FOMO Bloggers: Why You’re Harming Your Own Blog

FOMO Bloggers: how the fear of missing out can actually be hurting you and your blog!

Ethel has written a post. It’s a great post and it’s receiving lots of positive feedback. Janey wants lots of positive feedback too. Janey copies the post, changes a few words around, adds in a few extra ideas and publishes it as her ‘brand new, completely original post’ in all of the 232 Facebook groups that she’s a member of. Nobody will notice, right?

In the last week I’ve read two articles that I immediately connected with. The first, a completely fabulous post by Kate Toon – 19 Things NOT to Do in a Facebook Group – which hilariously highlighted just some of the silliness that I witness daily, and the second by Elena Peters – What’s Up With the Fast Blogging? – a short set of thoughts on the misconceptions of overnight blogging success and the desperation of bloggers to achieve it. They’re both completely different posts, but they essentially focus on the same thing:

FOMO.

Fear Of Missing Out, an all-consuming desire to keep up with everyone else, to have what they have, to do what they’re doing.

There are endless blogging success stories – the bloggers and vloggers who have achieved a lifestyle that most of us could only dream of.

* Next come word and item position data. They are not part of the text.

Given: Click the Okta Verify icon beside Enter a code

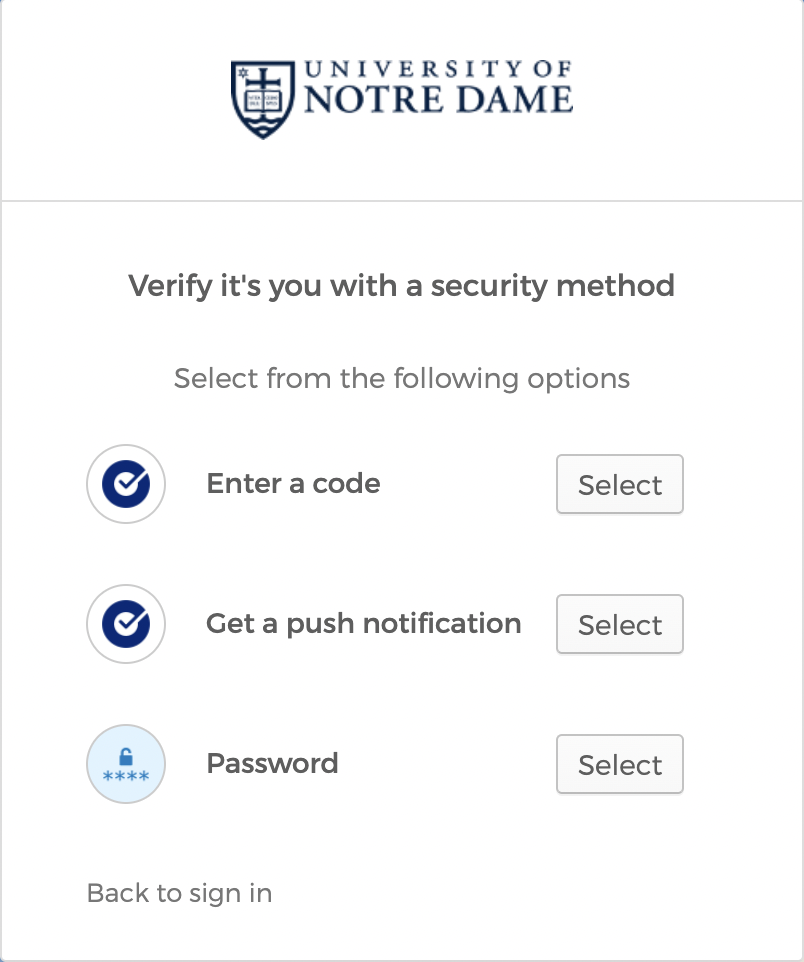Looking at the screenshot, I should (126, 484).
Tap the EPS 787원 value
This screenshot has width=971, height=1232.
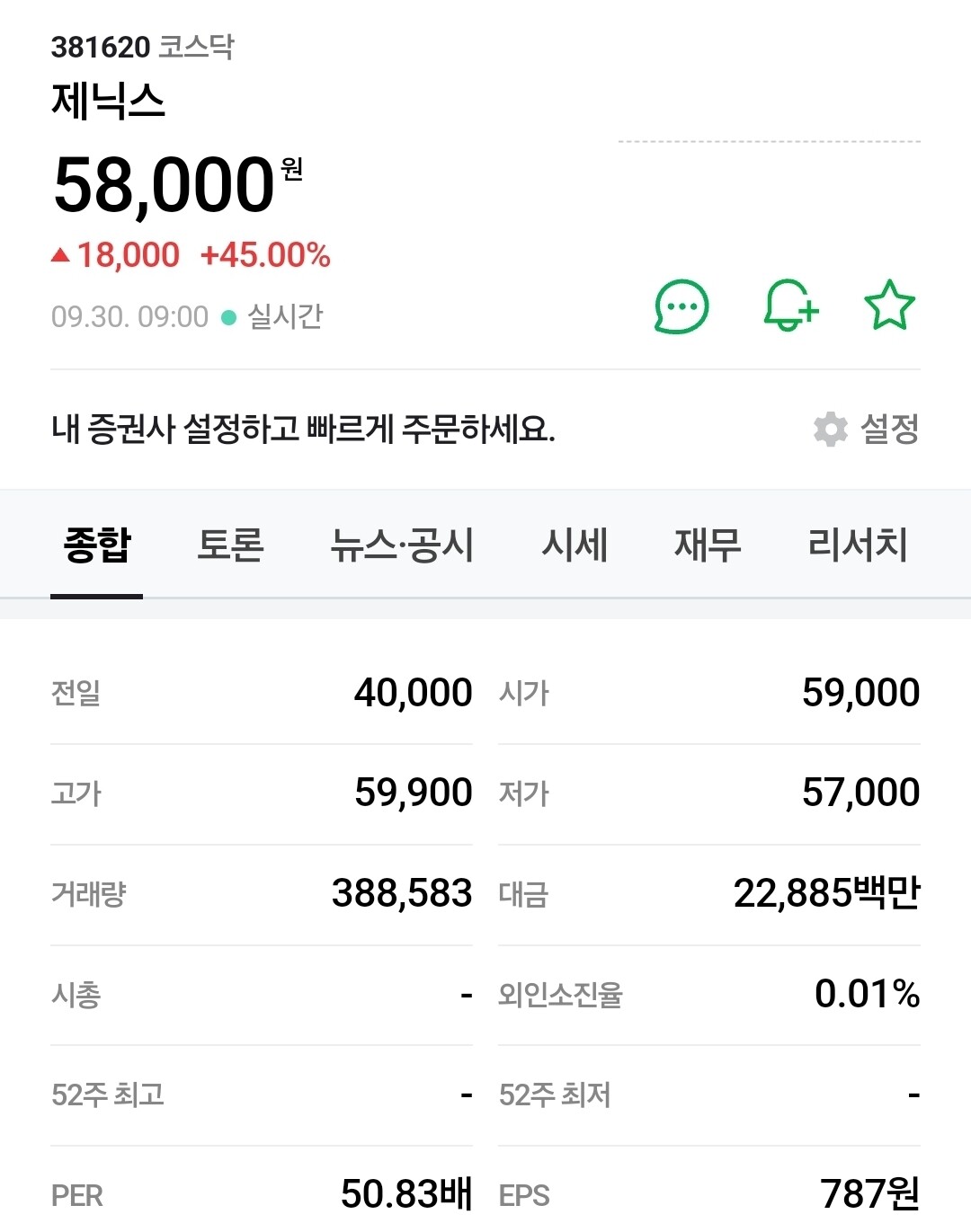coord(869,1194)

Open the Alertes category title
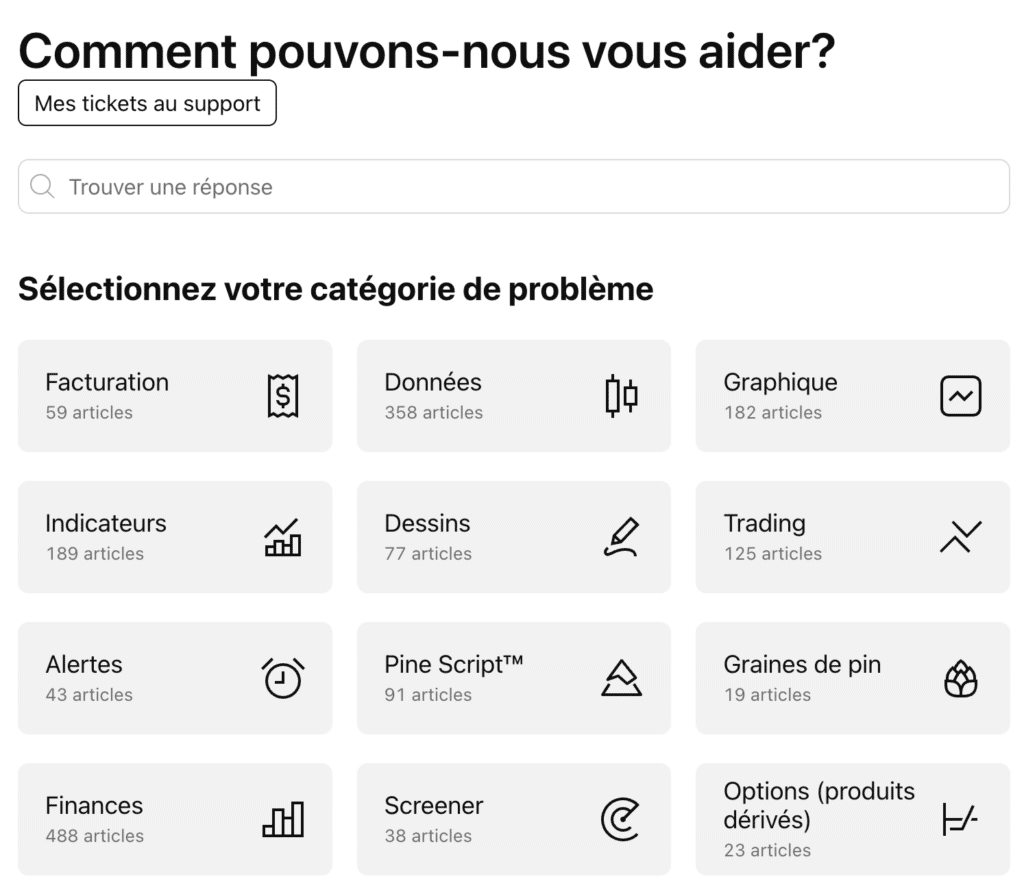tap(84, 664)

Millions of subscribers and views, endorsements and product opportunities, once-in-a-lifetime experiences and adventures, all accompanied with some serious cash. I’ve watched in the last few years as bloggers who appeared from seemingly nowhere have now gone on to become mega-successes. I’d be lying if I didn’t admit that I don’t want the same.

Except – and this is the key thing to remember here – their ‘overnight’ success was actually achieved after YEARS of daily graft and hard work. Unfortunately, this is something that many still refuse to acknowledge and the resulting FOMO can not only be the source of bad behaviour, but it can potentially hurt a blog and destroy a blogger’s confidence, reputation and integrity.

The main problem can be reduced down to a single thing: desperation. The sheer amount of us (and I’m not completely discounting myself in this at all as I’ve done some of this in my earlier blogging years) that are so desperate to keep up with everyone else has resulted in large percentage of the blogosphere now being made of up of people wildly throwing everything and anything that they can around in the hope that some of it will stick and take off into the blogging stratosphere.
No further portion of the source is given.